Art Council England accused of threatening free speech

London (Great Britain). In January, Art Council England (ACE), the national agency for culture, changed the rules of its “relational framework” with its partners. From now on, the declarations “openly political or militant” or anything that poses a risk to the reputation of a funded venue could result in withdrawal of funding.

Passing unnoticed, these changes were relayed by an article inProfessional Arts which provoked strong reactions. The artistic community saw it as an attack on freedom of expression. Some have even interpreted these changes in relation to artists’ comments regarding the war in Gaza. “I am an artist who has organized numerous group and solo exhibitions in ACE-funded spaces and I am outraged by this decision, posted on Instagram the artist Sam Keogh, who took a stand in favor of Palestine. It’s censorship. And this is happening in the middle of a genocide. »

Misunderstood intentions or censorship?

Faced with these strong reactions, the ACE announced in mid-February its desire to modify “certain formulations” to better explain its initial intention. Laura Dyer, deputy chief executive of the ACE, told the BBC that the agency defends artists’ freedom of expression, but that this principle posed challenges for organizations funded by the agency. Some of them would have highlighted difficulties linked to the polarization of points of view, particularly on social networks. Laura Dyer explains that the objective is not to censor artists but to offer solutions to their partners in the event of polarized reactions, for the well-being of staff and the public.

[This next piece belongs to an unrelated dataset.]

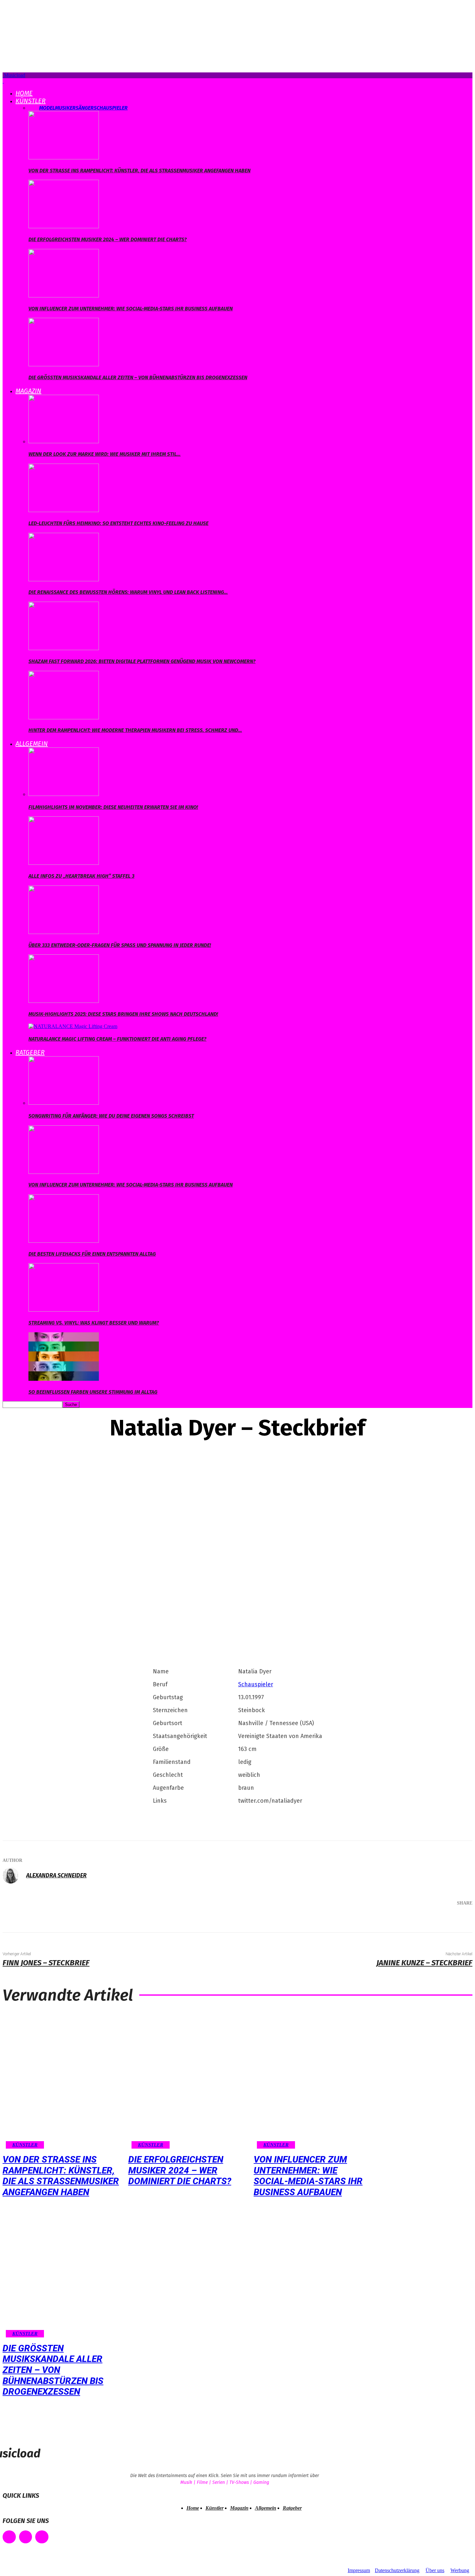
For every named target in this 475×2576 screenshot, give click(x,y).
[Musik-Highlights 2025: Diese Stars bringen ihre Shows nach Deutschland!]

However, the artistic community criticizes the substance of the reform and not its presentation. The announcement of a reformulation only served to heat up tempers. “The threat to artistic freedom is rarely intentional in a democratic society, commented Denise Fahmy, co-director of Freedom in the Arts, an artist advocacy lobby. Censorship creeps in through the lack of protection of artistic freedom. »

The ACE is responsible for the redistribution of 543 million pounds (634 million €) of public money and 253 million pounds (295 million €) from the National Lottery Fund.